The best way to help the unemployed is for them to get a job. Any job is better than no job. A job provides income, pride, self-worth and valuable experience. And the “free-market,” which David denigrates, is the best way to provide the most people with the best-paying jobs.
Minimum wage laws set an artificial floor for the price of non-skilled labour. This level is set arbitrarily by the provincial government based on what they think is politically “fair.” But the market also sets a price based on what employers are willing to pay for that task, and what potential employees are willing to accept.

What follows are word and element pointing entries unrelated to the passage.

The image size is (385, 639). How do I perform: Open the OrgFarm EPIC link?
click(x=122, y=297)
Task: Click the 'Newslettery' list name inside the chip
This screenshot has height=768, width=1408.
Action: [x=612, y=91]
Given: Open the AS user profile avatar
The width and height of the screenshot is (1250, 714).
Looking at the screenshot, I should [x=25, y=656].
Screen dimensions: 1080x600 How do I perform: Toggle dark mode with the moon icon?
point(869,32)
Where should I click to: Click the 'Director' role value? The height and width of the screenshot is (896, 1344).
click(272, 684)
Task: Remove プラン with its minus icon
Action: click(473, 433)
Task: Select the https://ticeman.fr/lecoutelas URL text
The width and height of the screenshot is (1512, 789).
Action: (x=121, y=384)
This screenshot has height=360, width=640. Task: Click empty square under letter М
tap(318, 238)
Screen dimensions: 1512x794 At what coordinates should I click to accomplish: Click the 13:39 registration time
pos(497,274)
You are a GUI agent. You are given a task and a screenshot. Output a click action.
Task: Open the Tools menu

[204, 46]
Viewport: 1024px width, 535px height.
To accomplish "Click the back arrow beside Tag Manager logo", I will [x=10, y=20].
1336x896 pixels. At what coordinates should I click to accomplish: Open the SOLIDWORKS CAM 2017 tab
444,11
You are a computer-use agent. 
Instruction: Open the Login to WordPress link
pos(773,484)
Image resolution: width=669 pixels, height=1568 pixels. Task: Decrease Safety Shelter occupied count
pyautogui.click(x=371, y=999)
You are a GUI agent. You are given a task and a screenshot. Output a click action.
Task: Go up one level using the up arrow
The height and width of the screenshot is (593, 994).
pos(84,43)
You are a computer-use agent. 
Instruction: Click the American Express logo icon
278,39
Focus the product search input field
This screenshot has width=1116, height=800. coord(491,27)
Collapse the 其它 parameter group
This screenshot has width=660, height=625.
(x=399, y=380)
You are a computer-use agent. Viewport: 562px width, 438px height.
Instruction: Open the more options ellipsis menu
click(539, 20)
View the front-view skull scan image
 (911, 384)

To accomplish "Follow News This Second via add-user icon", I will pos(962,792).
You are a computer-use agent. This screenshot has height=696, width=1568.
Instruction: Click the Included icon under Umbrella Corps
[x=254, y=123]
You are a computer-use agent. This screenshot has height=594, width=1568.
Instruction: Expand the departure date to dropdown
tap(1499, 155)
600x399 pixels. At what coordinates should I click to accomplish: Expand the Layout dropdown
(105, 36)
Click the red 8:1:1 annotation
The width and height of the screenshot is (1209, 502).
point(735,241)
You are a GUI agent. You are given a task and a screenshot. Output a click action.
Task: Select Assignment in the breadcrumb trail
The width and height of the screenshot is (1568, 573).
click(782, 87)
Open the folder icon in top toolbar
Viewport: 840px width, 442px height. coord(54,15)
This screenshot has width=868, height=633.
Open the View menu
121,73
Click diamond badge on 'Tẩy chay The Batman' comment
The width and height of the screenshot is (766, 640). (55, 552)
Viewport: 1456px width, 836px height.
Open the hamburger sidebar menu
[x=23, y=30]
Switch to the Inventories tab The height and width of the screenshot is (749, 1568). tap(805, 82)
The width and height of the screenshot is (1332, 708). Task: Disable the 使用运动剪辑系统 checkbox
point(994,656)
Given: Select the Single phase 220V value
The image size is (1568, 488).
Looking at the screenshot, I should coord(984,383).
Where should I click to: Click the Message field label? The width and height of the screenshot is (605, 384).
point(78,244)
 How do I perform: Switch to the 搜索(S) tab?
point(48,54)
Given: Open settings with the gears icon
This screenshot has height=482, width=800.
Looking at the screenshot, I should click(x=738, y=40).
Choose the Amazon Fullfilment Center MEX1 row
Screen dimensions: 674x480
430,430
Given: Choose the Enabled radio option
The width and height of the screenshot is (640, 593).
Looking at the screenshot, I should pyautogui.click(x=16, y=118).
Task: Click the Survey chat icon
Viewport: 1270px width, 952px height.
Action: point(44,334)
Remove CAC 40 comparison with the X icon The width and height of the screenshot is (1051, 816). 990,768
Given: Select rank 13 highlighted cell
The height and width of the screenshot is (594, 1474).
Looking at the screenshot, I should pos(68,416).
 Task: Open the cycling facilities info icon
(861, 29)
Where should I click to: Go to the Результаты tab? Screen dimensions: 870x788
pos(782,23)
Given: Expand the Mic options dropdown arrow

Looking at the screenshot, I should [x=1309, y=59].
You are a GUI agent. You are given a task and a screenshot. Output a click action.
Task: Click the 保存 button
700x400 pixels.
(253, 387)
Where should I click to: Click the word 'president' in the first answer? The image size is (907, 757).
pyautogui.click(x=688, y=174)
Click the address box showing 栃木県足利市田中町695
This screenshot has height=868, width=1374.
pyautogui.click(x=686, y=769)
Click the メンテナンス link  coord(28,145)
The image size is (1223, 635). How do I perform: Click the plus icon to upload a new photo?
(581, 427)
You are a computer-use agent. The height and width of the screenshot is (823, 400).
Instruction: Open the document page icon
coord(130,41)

Sometimes the wage the market sets is higher than the government-set minimum wage. A good example of this was Calgary in the oil boom a few years ago — when McDonald’s was advertising $18 per hour and full benefits for entry-level jobs. The minimum wage wasn’t helping anyone because employers had to fork out a higher rate just to attract entry-level workers.
The other scenario is that the minimum wage is above the market rate. That means employers hire fewer people. Why? Because the cost of each additional employee is greater. Just because the minimum wage goes up, doesn’t mean that employers have more money to hire the same number of people. If the minimum wage goes up above the market rate, fewer new entry-level positions will be created and some employers might be forced to lay off existing workers.
Higher minimum wages actually mean fewer jobs for low-income people in entry-level positions. It hurts the same poor people that David think it helps. And there’s proof — since the B.C. government announced it was jacking up the minimum wage to $10.25, there are 27,100 fewer part-time jobs in B.C. Heavens knows how many jobs a minimum wage at $19.14 would kill.
The answer is clear: to get the highest number of people working, let the free-market set wages.